Quant à Pierre Vermeren, cela fait des années qu’il annonce l’apocalypse au Maroc. Le plus drôle, c’est que cet historien qui se prévaut de l’analyse objective relaie des fake news, diffusées sur les réseaux sociaux. Dans son entretien, il affirme que «pendant la fête de l’Aïd (dite du mouton), un marché de Casablanca a été pillé, et les gens sont repartis avec leurs moutons sans les payer; plus récemment, deux camions de livraison de Coca-Cola ont été pillés dans Casablanca.» Or aucun camion de livraison de boissons n’a été pillé cette année à Casablanca.
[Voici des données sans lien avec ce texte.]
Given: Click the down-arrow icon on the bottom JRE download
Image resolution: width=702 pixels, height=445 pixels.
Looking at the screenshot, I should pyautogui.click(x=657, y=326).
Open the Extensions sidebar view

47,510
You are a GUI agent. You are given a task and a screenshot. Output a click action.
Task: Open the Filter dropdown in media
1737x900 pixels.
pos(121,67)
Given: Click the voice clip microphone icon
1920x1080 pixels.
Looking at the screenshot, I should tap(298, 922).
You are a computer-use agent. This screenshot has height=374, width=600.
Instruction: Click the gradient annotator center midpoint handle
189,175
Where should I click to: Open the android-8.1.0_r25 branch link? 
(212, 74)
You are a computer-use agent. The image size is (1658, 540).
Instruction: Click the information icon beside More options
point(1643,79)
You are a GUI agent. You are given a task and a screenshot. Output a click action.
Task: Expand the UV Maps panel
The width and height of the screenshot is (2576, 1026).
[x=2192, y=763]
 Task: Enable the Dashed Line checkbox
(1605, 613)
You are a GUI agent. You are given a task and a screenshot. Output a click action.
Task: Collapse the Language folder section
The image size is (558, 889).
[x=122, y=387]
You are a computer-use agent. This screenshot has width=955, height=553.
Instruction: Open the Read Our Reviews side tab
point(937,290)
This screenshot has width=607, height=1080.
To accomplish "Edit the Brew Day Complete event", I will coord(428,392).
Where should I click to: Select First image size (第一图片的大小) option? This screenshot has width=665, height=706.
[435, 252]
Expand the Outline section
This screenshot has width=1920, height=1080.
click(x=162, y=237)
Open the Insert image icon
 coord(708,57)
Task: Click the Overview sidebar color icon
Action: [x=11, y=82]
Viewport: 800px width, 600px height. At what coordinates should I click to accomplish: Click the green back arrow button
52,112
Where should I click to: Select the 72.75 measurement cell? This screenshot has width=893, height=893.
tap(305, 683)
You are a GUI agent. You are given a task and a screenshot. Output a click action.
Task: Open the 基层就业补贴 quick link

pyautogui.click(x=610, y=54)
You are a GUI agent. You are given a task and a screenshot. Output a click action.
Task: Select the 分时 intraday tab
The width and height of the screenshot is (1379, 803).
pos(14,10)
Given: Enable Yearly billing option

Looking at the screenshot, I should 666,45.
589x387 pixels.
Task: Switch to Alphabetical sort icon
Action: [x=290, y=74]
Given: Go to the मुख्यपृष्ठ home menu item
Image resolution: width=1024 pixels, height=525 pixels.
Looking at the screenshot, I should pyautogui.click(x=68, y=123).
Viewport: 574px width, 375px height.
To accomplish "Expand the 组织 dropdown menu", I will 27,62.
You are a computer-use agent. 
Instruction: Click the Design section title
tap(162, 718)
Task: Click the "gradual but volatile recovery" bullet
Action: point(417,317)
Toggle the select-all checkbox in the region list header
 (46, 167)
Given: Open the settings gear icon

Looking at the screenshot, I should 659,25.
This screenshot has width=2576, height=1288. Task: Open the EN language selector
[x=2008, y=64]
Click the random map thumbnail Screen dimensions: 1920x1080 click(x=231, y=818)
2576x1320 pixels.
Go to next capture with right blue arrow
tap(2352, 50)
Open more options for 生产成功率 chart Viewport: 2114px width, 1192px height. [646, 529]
A l’évidence, la source marocaine de Pierre Vermeren est davantage connue par sa tendance à mystifier l’histoire.

La pétition des «400 artistes» a fait jusque-là des vagues. Mais l’affaire ne fait que commencer et un tsunami arrive qui va modifier durablement la donne, particulièrement dans le domaine des arts plastiques et du cinéma où l’argent est roi.